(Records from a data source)

════

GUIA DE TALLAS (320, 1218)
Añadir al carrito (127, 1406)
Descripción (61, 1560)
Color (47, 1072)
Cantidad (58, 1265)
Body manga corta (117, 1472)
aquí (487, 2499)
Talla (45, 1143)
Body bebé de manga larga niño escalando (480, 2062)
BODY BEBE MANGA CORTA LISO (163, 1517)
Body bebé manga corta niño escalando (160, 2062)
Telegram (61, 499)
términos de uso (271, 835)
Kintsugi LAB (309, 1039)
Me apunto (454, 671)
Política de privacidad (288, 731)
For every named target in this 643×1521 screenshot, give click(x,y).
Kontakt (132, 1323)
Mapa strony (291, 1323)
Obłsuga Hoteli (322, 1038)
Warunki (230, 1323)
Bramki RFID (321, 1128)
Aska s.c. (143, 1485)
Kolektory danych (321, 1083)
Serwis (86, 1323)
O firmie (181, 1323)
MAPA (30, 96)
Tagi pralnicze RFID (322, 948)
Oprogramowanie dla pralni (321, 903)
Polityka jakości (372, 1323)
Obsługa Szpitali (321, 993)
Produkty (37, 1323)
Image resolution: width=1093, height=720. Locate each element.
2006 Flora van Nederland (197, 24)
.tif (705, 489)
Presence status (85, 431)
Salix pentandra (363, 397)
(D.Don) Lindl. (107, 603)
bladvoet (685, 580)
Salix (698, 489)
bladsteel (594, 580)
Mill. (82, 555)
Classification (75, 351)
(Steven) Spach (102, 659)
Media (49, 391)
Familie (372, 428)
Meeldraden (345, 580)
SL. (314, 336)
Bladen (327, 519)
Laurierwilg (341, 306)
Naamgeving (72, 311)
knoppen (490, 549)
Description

════

> **WHAT YOU HAVE TO DO**: Update the part of the records that opens with the line containing "Serwis (86, 1323)" and closes with the line containing "Familie (372, 428)" by replacing "Familie" with "Family", leaving everything else unchanged. Return only those lines.

> **CORRECT RESULT**:
Serwis (86, 1323)
O firmie (181, 1323)
MAPA (30, 96)
Tagi pralnicze RFID (322, 948)
Oprogramowanie dla pralni (321, 903)
Polityka jakości (372, 1323)
Obsługa Szpitali (321, 993)
Produkty (37, 1323)
Image resolution: width=1093, height=720. Locate each element.
2006 Flora van Nederland (197, 24)
.tif (705, 489)
Presence status (85, 431)
Salix pentandra (363, 397)
(D.Don) Lindl. (107, 603)
bladvoet (685, 580)
Salix (698, 489)
bladsteel (594, 580)
Mill. (82, 555)
Classification (75, 351)
(Steven) Spach (102, 659)
Media (49, 391)
Family (372, 428)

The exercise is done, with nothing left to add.